J’en arrive alors à la deuxième ambigüité qui sous-tend la prise de position précédemment citée. En évacuant le lien de cause à effet qui existe entre la main et la tête de l’agresseur, on situe l’agression hors du temps et hors de l’histoire. C’est comme si la pièce ne faisait plus partie de l’histoire. C’est comme si Rayhana n’appartenait plus à l’histoire. C’est comme si les personnages étaient soudainement devenues a-historiques. Et tout compte fait c’est comme s’il fallait occulter le contexte politique, aussi bien en France qu’ailleurs, dans lequel l’agression s’est produite. C’est comme s’il fallait soudainement devenir amnésique et vider l’histoire de son sens. Est-ce un hasard si l’ordre islamiste régule le quartier où Rayhana a été agressée ? Est-ce encore un hasard si les commerces communautaires ont écrasé de tout leur poids le reste des échoppes avoisinantes? Est-ce un hasard encore si la burqa se commercialise dans le quartier ? Est-ce toujours un hasard si la mosquée du quartier rythme la vie des riverains ? Je vous surprendrai peut-être, mais pour vous dire vrai, je ne suis aucunement surprise par l’agression de la comédienne. Depuis quelques années déjà je suis constamment alertée par des amis extrêmement inquiets de l’avancée de l’islamisme politique au sein même de leur quartier et de leur ville. A Marseille, à Lyon, à Lille, à Paris et en région parisienne ou ailleurs, plusieurs de mes amies ont été victimes d’agressions verbales et physiques. On les accusait toujours des mêmes maux : de mécréantes et de putains. C’est dire qu’une violence, avant d’être physique, est d’abord verbale et porte en elle une profonde charge symbolique. Aujourd’hui, j’en arrive à me demander combien sont-ils, en France, à subir des menaces et des intimidations sans jamais rien dire ni porter plainte? Combien sont-elles à emprunter des ruelles sinueuses les entrailles nouées par la peur?

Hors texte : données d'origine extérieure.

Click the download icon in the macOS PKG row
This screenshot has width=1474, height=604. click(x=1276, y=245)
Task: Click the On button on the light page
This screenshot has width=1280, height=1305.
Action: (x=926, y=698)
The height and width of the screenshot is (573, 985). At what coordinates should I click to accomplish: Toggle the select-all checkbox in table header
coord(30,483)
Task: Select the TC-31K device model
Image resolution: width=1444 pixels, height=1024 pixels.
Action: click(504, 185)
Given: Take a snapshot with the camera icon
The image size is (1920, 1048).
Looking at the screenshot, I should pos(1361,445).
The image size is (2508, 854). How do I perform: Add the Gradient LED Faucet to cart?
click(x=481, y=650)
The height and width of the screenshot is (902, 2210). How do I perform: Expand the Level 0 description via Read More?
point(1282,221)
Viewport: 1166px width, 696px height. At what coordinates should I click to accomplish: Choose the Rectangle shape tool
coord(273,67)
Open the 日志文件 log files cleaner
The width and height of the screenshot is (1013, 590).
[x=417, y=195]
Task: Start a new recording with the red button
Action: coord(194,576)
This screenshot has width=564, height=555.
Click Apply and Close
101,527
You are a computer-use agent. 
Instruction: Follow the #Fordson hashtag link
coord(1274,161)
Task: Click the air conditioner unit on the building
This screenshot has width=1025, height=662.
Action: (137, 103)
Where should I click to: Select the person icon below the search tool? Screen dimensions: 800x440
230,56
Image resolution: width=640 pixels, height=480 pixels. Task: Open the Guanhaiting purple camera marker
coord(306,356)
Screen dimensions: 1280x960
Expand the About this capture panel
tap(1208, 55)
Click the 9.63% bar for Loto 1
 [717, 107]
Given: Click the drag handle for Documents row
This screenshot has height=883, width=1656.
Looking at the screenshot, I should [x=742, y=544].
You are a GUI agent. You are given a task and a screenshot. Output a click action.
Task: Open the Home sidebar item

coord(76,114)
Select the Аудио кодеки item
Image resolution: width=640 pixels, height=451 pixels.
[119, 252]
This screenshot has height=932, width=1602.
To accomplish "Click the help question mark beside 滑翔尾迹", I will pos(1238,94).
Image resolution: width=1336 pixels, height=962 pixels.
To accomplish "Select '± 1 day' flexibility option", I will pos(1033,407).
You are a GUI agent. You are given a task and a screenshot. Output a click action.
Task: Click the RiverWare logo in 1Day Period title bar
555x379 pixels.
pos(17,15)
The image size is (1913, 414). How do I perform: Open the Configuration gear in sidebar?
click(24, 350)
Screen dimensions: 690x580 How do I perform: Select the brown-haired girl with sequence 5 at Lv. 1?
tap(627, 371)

Cet état de fait est la conséquence directe d’une situation particulière qui se caractérise par un recul de la laïcité, de la mixité, un affaiblissement des services et de l’école publics. Dans ce contexte, le lien social se fissure, et viennent se loger dans ces trous béants de la République des poches de régression qui échappent totalement à ses lois, à ses valeurs et à ses principes. Il ne fait aucun doute pour moi que la mouvance islamiste, extrêmement bien organisée, s’est greffée à toutes les sphères de la société française, y compris la sphère économique et financière. Elle a ses entrées partout, ses représentants sont reconnus et reçus par tous les paliers gouvernementaux du municipal au national en passant par le régional ; ses prédicateurs, à travers le bruyant Tarik Ramadan, reçoivent toute l’attention des médias. La mouvance islamiste n’avance plus sur la pointe des pieds. Elle est dans la démonstration de sa force et de son arrogance. En ce sens, l’occupation des rues le vendredi après-midi lors de la prière en est un bon exemple. La multiplication des voiles, du hidjab à la burqa, en est une autre. Pendant ce temps, ceux qui osent dénoncer ces pratiques se font rabrouer et accuser de racistes et d’islamophobes alors que d’autres sont menacés et agressés. Se peut-il qu’il soit devenu périlleux de défendre les idées de Voltaire dans le pays des Lumières ? J’en ai bien peur. Ce ne sont pas là que des mots que je lance à la légère. C’est le fruit d’un constat auquel je suis arrivée après avoir goutté un peu à la médecine des islamistes, en France, lors du lancement de mon livre Ma vie à contre-Coran à l’automne dernier. Cela ne signifie nullement que l’adversité me fait reculer. Absolument pas. Je dis seulement qu’il est urgent d’unir nos forces pour que la République reprenne ses droits. Dans cette épreuve, j’ai besoin de croire en votre solidarité concrète et de lever toutes les ambiguïtés qui viendraient la parasiter. Ce n’est que de cette façon que les Rayhana de France et d’ailleurs feront éclater leurs talents sans jamais craindre pour leur vie. Rayhana, quant à toi, je souhaite que la France entière, que dis-je ? que le monde entier, se transforme en un gigantesque théâtre pour accueillir ton Hammam.